Evaluation went beyond raw accuracy. I read the confusion matrix to see which classes the model confused with which, since misclassifying "High" as "Low" is a different kind of error from confusing two adjacent tiers. Finally, I extracted feature-importance rankings to surface which lifestyle inputs the trees were actually leaning on.

What I learned

Three lessons shaped the rest of my ML work. Feature engineering matters more than algorithm choice at this scale — a thoughtful feature design and a clean train-test split beat algorithm hyperparameter tuning every time on small datasets. Interpretability is not optional — a classifier you cannot explain is a classifier you cannot trust, and Random Forest's feature-importance output is one of the cleanest interpretability handles in scikit-learn. Evaluation is multidimensional — accuracy is a single number; the confusion matrix and per-class precision/recall tell you what kinds of mistakes the model is actually making.

Real-world relevance

The specific use case — student productivity prediction — is modest. But the architecture generalizes to any problem where you want to predict a categorical outcome from a small set of numerical lifestyle, sensor, or operational inputs: fatigue prediction in pilots, fitness-readiness scoring for athletes, classification of engineering-system health states from sensor telemetry. The pattern of "ingest features → stratified split → Random Forest → interpret importance" is identical across all of these.

For me personally, the model became a baseline I will return to in aerospace contexts: any time I want to classify a discrete physical or behavioral state from a small feature set, Random Forest is now my default starting point.

Stack

Python Scikit-learn Pandas NumPy Matplotlib Jupyter

CASE STUDY 02 · AEROSPACE × COMPUTATION · 2026

ISA Atmospheric Calculator

A Python implementation of the International Standard Atmosphere from 0 to 86 km. Computes temperature, pressure, and density across every atmospheric layer, with Matplotlib visualizations validated against published reference tables.
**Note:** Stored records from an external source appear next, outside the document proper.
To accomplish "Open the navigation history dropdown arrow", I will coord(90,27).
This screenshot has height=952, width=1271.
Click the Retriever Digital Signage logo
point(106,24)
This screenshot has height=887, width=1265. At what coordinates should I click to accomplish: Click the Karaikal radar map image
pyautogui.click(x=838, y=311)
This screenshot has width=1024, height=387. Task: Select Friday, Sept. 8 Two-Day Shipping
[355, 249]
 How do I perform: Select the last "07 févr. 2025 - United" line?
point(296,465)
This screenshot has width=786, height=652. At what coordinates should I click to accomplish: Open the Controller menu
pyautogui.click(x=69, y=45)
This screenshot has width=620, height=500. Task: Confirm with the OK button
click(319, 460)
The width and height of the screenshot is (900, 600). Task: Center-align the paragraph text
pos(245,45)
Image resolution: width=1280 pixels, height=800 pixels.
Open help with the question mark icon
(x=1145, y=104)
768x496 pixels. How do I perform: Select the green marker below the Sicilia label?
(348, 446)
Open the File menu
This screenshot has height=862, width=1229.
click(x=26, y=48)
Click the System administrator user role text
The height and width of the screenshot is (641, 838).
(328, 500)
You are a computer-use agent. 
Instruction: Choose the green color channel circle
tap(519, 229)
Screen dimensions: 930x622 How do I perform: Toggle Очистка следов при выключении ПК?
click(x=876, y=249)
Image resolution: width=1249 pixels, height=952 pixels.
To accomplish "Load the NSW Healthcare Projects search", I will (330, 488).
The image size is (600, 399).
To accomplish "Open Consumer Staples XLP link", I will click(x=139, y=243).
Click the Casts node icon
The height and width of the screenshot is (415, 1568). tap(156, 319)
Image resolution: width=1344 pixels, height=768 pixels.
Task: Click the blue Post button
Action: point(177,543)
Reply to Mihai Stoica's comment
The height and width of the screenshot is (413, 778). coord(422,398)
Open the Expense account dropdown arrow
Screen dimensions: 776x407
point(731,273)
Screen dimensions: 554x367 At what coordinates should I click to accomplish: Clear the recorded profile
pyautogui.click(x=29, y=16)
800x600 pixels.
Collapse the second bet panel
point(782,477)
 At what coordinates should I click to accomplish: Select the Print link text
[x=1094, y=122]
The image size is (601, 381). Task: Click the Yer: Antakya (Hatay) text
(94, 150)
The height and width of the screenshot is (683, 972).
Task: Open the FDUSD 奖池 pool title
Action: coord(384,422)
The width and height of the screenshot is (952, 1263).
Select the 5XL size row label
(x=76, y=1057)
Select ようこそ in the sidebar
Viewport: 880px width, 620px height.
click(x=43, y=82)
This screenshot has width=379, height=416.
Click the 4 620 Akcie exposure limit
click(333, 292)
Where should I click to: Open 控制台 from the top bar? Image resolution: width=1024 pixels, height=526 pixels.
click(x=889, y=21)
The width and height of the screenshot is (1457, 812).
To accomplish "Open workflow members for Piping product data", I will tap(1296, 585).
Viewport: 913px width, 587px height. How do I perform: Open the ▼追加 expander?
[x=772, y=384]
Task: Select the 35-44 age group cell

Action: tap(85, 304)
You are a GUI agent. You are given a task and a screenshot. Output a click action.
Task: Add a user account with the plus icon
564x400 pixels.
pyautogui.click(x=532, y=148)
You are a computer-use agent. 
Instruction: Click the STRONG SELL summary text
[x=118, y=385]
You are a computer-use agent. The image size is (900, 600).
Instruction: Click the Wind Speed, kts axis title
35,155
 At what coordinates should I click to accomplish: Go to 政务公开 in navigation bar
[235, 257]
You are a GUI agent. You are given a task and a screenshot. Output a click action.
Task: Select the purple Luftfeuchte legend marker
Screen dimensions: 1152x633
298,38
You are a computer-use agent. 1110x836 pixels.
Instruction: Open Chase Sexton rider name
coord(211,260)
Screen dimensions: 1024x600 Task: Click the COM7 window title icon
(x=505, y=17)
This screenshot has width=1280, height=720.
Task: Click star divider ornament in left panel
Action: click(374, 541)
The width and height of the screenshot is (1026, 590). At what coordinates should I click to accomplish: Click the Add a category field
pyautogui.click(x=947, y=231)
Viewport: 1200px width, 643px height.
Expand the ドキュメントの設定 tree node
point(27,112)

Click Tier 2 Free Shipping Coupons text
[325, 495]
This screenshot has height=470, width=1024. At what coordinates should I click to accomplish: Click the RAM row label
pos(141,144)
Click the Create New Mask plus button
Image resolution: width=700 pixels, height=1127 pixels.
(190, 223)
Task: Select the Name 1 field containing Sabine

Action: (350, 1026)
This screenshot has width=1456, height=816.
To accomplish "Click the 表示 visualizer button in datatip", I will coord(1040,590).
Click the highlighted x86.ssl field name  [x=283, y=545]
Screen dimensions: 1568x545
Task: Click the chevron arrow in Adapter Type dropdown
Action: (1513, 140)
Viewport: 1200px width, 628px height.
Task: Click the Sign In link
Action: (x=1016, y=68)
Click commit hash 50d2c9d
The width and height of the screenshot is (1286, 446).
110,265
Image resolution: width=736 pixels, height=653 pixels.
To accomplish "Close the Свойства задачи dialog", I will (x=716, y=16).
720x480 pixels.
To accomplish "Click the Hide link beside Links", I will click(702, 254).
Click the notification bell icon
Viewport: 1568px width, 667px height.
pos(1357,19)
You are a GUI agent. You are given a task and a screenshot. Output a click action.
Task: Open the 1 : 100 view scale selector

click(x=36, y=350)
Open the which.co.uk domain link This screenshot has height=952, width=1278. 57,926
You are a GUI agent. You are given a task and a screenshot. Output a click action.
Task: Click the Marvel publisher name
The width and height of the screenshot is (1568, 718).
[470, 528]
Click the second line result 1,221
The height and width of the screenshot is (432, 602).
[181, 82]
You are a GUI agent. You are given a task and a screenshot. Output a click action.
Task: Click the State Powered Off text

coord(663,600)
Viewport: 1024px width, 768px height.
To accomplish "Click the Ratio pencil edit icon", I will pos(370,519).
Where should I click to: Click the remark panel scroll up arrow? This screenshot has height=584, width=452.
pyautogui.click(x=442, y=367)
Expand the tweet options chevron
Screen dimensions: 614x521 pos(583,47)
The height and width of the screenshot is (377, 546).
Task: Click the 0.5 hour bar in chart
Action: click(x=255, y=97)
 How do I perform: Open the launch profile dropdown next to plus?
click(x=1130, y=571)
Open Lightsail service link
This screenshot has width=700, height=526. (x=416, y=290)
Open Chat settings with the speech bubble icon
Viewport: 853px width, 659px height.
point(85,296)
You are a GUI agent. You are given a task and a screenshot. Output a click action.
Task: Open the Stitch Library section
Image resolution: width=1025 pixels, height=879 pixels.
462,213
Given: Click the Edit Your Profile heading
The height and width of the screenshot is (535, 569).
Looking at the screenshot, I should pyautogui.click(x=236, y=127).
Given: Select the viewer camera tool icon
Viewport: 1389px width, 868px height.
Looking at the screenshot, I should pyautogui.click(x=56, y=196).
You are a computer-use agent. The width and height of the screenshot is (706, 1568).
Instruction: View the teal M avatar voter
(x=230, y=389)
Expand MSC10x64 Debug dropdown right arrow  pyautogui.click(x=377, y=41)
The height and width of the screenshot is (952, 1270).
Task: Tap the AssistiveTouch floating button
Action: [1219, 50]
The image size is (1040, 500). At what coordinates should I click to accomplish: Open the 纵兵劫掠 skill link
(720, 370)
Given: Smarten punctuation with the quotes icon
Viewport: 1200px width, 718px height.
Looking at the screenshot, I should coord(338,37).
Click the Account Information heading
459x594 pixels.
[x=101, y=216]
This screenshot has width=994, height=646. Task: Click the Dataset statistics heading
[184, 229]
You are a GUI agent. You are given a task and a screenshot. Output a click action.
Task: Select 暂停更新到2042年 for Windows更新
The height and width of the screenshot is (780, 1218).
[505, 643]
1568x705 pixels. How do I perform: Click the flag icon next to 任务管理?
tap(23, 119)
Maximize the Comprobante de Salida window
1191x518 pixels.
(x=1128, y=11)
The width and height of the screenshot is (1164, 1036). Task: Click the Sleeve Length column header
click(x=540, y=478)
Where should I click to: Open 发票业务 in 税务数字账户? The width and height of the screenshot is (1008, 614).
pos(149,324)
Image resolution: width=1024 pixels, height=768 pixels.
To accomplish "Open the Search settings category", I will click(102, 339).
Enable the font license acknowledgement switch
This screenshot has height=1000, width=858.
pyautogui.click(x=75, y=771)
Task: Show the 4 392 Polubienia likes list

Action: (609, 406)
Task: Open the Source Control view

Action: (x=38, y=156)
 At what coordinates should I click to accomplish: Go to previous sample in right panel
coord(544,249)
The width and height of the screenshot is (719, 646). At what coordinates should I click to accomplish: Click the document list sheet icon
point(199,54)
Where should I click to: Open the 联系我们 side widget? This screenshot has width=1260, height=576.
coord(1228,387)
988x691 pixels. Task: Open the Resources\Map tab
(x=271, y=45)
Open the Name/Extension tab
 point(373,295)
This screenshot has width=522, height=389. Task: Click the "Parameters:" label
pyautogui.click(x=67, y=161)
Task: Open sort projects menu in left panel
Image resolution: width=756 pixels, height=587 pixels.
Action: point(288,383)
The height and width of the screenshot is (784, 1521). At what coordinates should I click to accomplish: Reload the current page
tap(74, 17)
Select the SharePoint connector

GitHub Repo ↗ All Projects

What it does

The tool models the International Standard Atmosphere (ISA) — the reference atmosphere agreed upon by aviation, aerospace, and meteorological bodies as a baseline for engineering calculations. Given any altitude between sea level and 86 kilometers, the program returns three values: temperature, atmospheric pressure, and air density at that altitude.

The atmosphere is divided into seven layers, each with its own lapse rate (how temperature changes with altitude). The program detects which layer your input altitude falls in, applies the correct lapse-rate equation for that layer, and computes the corresponding thermodynamic state. It then plots the full vertical profile — temperature, pressure, and density vs. altitude — using Matplotlib.

Why I built it

I was studying aerospace fundamentals and kept hitting the same problem: every aerodynamics, propulsion, and flight-mechanics formula assumes you already know the atmospheric conditions at your flight altitude. The textbook ISA tables give you discrete values at fixed altitudes, but the real calculations want continuous values at any altitude in between. Looking up and interpolating tables by hand is slow and error-prone.

I wanted a tool that I owned, that I understood from first principles, and that I could trust because I had implemented every line of the underlying physics myself. Buying or installing a black-box atmospheric library would not have taught me anything. Writing one from scratch forced me to actually understand each layer transition, each governing equation, and why the ISA is constructed the way it is.

How I built it

The structure follows the physics directly. I encoded the seven atmospheric layers as a data structure with each layer's base altitude, base temperature, base pressure, and lapse rate. The core function then takes an input altitude, identifies which layer contains it, and applies one of two governing equations depending on whether that layer's lapse rate is zero (isothermal) or non-zero.

For layers with a non-zero lapse rate, temperature is computed linearly, and pressure follows the standard barometric formula derived from hydrostatic equilibrium combined with the ideal gas law. For isothermal layers, pressure decays exponentially. Density falls out of pressure and temperature via the ideal gas equation.

I implemented the math in vectorized NumPy so the same code path computes single values or full altitude sweeps without modification. Visualization uses Matplotlib's standard plotting interface, with each thermodynamic quantity rendered on its own subplot for clarity.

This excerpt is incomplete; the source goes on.